■ Exercise brief
Every record below should be repeated word for word, with the pictures left out.

[Pixel coordinate grounding data]
=== Section Start ===

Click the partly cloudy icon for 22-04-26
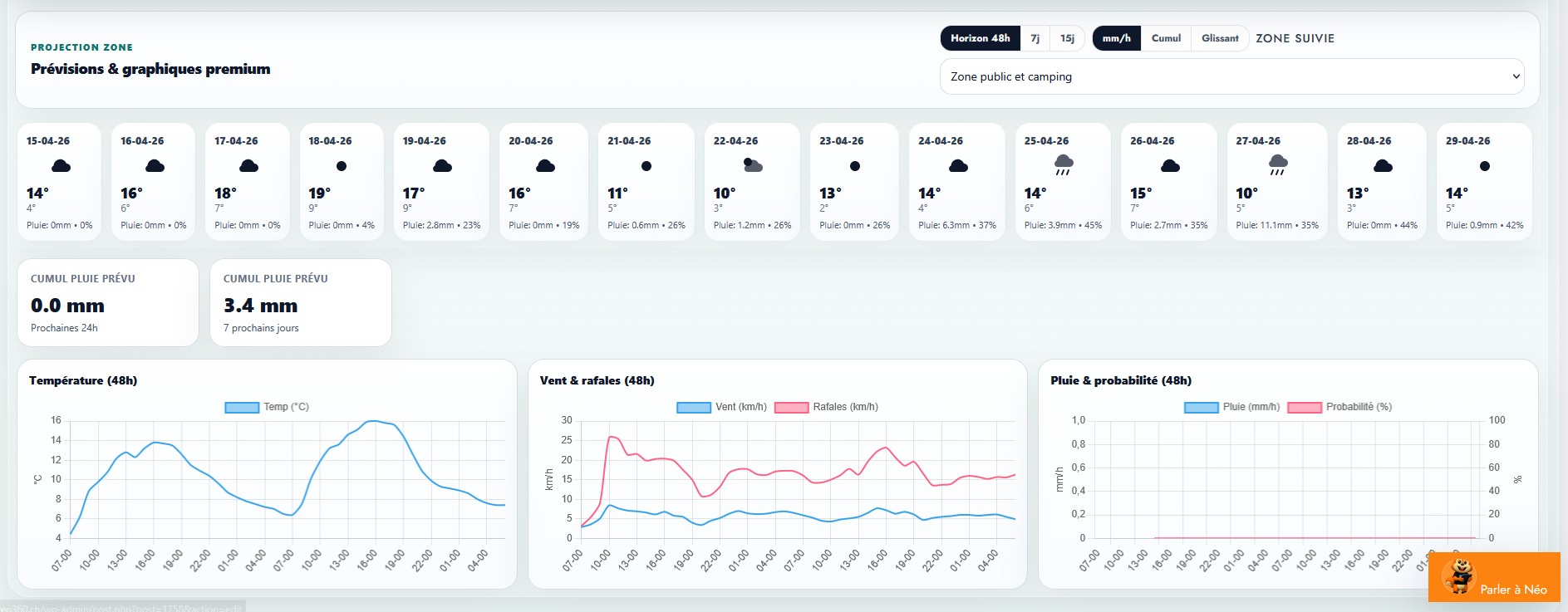The height and width of the screenshot is (612, 1568). [x=753, y=165]
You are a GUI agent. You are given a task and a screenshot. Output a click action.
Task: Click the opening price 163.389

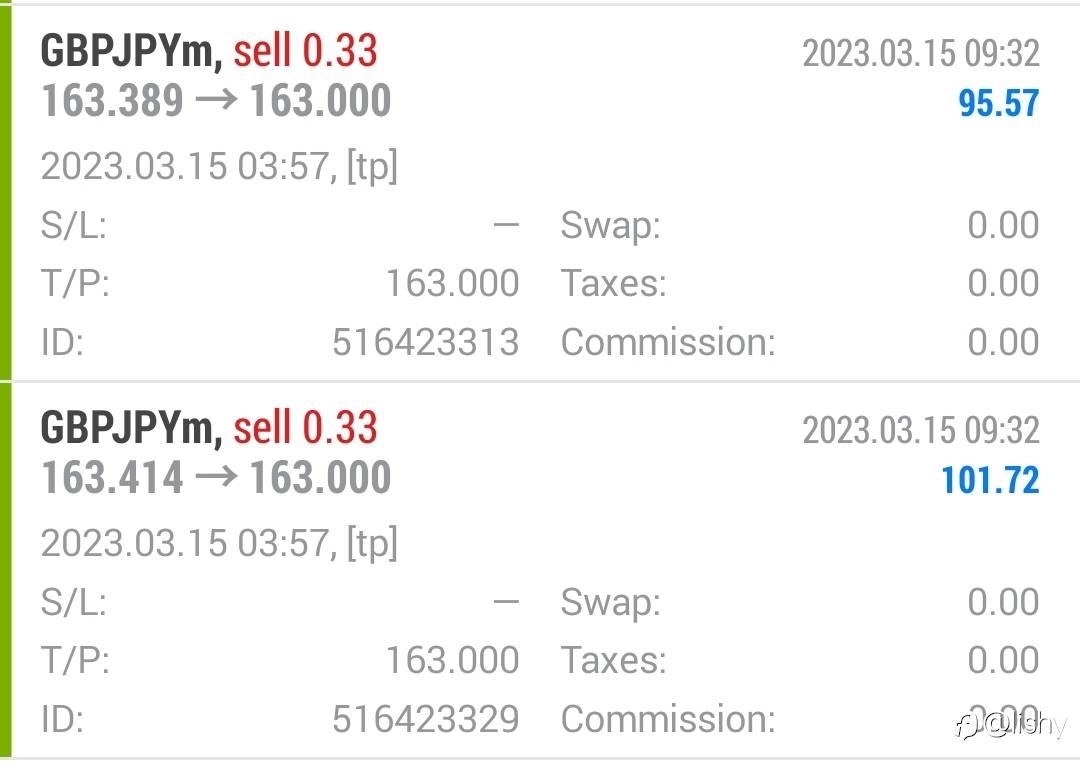[112, 102]
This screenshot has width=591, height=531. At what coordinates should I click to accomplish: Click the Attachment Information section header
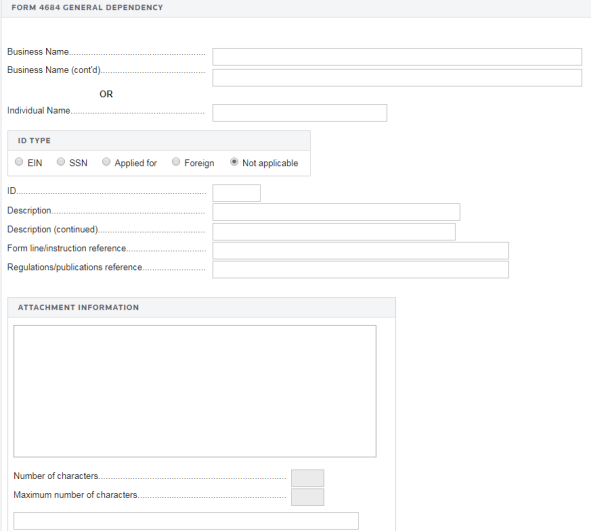click(x=78, y=308)
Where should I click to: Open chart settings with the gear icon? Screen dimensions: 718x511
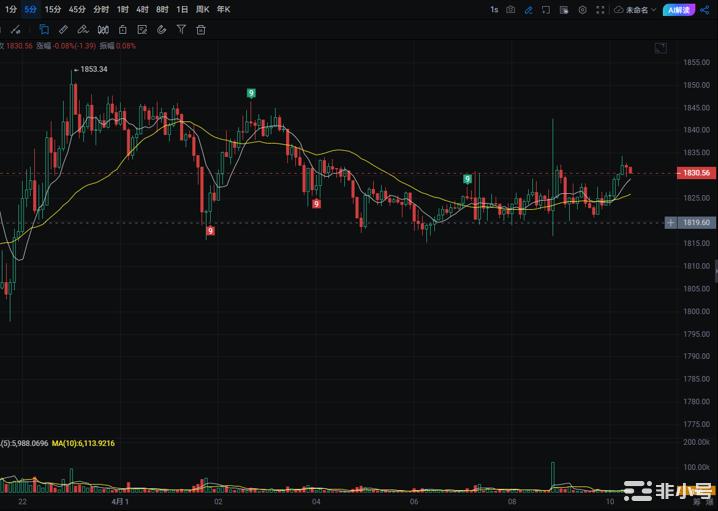tap(583, 9)
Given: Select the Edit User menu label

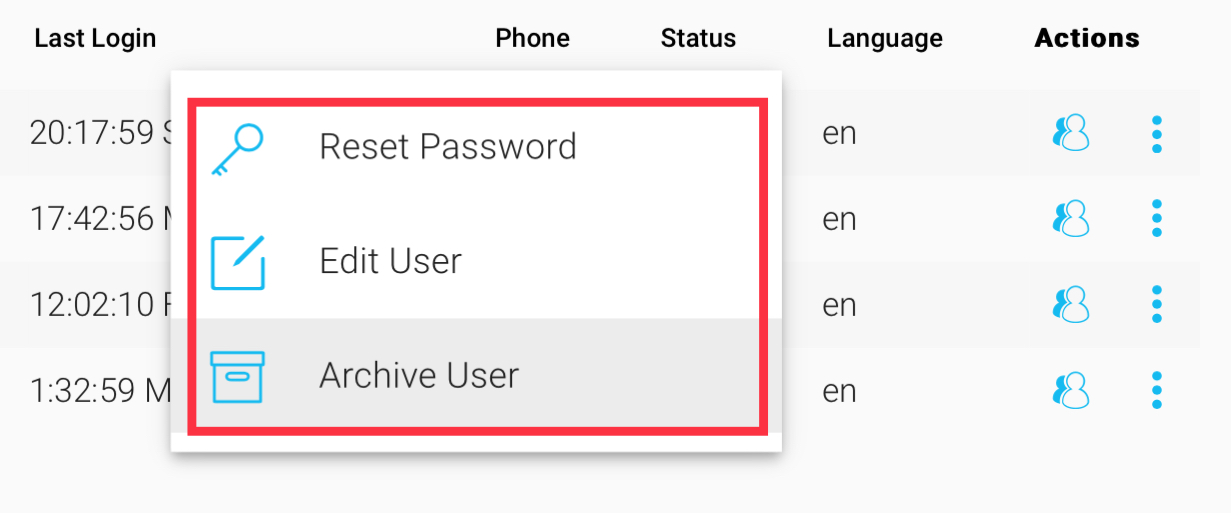Looking at the screenshot, I should [391, 262].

=== Section End ===

■ Solution to this problem
Click the partly cloudy icon for 22-04-26
The height and width of the screenshot is (612, 1568). [x=753, y=165]
You are a GUI agent. You are given a task and a screenshot. Output a click action.
Task: Click the opening price 163.389

[112, 102]
This screenshot has width=591, height=531. At what coordinates should I click to accomplish: Click the Attachment Information section header
click(x=78, y=308)
Where should I click to: Open chart settings with the gear icon? Screen dimensions: 718x511
tap(583, 9)
Given: Select the Edit User menu label

Looking at the screenshot, I should [391, 262].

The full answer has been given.